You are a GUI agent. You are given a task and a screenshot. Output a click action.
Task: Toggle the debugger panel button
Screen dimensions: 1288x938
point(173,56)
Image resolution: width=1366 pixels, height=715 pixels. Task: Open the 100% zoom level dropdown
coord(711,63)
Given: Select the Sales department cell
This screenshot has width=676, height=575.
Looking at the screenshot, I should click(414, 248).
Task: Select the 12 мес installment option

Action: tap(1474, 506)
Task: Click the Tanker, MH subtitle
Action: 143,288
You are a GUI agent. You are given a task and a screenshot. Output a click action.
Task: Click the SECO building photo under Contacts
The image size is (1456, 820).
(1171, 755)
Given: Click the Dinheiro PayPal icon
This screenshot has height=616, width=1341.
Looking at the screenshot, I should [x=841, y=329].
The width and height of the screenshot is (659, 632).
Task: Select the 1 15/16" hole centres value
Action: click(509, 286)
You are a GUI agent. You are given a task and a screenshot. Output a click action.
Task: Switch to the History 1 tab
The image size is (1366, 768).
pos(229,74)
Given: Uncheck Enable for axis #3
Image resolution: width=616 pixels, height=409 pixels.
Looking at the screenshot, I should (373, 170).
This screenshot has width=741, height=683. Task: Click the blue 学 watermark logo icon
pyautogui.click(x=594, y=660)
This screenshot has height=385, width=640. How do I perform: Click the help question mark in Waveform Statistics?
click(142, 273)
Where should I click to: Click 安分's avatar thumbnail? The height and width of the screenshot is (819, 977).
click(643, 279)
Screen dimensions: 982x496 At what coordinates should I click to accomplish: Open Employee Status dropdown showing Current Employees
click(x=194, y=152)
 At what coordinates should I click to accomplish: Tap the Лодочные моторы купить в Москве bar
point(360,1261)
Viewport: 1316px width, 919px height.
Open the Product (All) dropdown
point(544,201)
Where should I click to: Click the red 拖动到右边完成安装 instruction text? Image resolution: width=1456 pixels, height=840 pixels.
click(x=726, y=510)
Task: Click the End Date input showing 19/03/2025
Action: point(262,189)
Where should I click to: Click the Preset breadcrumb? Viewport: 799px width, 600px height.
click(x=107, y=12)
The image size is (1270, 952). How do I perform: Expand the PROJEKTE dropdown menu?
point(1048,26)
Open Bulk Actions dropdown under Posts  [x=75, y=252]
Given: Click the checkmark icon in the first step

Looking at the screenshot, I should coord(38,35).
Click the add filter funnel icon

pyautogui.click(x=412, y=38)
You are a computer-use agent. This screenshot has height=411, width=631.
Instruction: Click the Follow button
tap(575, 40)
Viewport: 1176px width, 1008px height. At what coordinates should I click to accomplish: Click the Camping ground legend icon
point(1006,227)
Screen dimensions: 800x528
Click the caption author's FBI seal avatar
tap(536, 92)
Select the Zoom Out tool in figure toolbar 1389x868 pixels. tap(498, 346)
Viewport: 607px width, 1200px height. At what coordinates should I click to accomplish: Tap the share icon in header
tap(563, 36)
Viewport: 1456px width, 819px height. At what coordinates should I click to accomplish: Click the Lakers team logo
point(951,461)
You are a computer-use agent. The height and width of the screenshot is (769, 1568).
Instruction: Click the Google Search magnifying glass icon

**********

SHORT PROBLEM:
Copy out the data above verbatim, line for line.

EXERCISE SOLUTION:
You are a GUI agent. You are given a task and a screenshot. Output a click action.
Task: Toggle the debugger panel button
Screen dimensions: 1288x938
point(173,56)
Image resolution: width=1366 pixels, height=715 pixels. Task: Open the 100% zoom level dropdown
coord(711,63)
Given: Select the Sales department cell
This screenshot has width=676, height=575.
Looking at the screenshot, I should click(414, 248).
Task: Select the 12 мес installment option

Action: tap(1474, 506)
Task: Click the Tanker, MH subtitle
Action: 143,288
You are a GUI agent. You are given a task and a screenshot. Output a click action.
Task: Click the SECO building photo under Contacts
The image size is (1456, 820).
(1171, 755)
Given: Click the Dinheiro PayPal icon
This screenshot has height=616, width=1341.
Looking at the screenshot, I should [x=841, y=329].
The width and height of the screenshot is (659, 632).
Task: Select the 1 15/16" hole centres value
Action: click(509, 286)
You are a GUI agent. You are given a task and a screenshot. Output a click action.
Task: Switch to the History 1 tab
The image size is (1366, 768).
pos(229,74)
Given: Uncheck Enable for axis #3
Image resolution: width=616 pixels, height=409 pixels.
Looking at the screenshot, I should (373, 170).
This screenshot has width=741, height=683. Task: Click the blue 学 watermark logo icon
pyautogui.click(x=594, y=660)
This screenshot has height=385, width=640. How do I perform: Click the help question mark in Waveform Statistics?
click(142, 273)
Where should I click to: Click 安分's avatar thumbnail? The height and width of the screenshot is (819, 977).
click(643, 279)
Screen dimensions: 982x496 At what coordinates should I click to accomplish: Open Employee Status dropdown showing Current Employees
click(x=194, y=152)
 At what coordinates should I click to accomplish: Tap the Лодочные моторы купить в Москве bar
point(360,1261)
Viewport: 1316px width, 919px height.
Open the Product (All) dropdown
point(544,201)
Where should I click to: Click the red 拖动到右边完成安装 instruction text? Image resolution: width=1456 pixels, height=840 pixels.
click(x=726, y=510)
Task: Click the End Date input showing 19/03/2025
Action: point(262,189)
Where should I click to: Click the Preset breadcrumb? Viewport: 799px width, 600px height.
click(x=107, y=12)
The image size is (1270, 952). How do I perform: Expand the PROJEKTE dropdown menu?
point(1048,26)
Open Bulk Actions dropdown under Posts  [x=75, y=252]
Given: Click the checkmark icon in the first step

Looking at the screenshot, I should coord(38,35).
Click the add filter funnel icon

pyautogui.click(x=412, y=38)
You are a computer-use agent. This screenshot has height=411, width=631.
Instruction: Click the Follow button
tap(575, 40)
Viewport: 1176px width, 1008px height. At what coordinates should I click to accomplish: Click the Camping ground legend icon
point(1006,227)
Screen dimensions: 800x528
Click the caption author's FBI seal avatar
tap(536, 92)
Select the Zoom Out tool in figure toolbar 1389x868 pixels. tap(498, 346)
Viewport: 607px width, 1200px height. At what coordinates should I click to accomplish: Tap the share icon in header
tap(563, 36)
Viewport: 1456px width, 819px height. At what coordinates should I click to accomplish: Click the Lakers team logo
point(951,461)
You are a computer-use agent. The height and width of the screenshot is (769, 1568).
Instruction: Click the Google Search magnifying glass icon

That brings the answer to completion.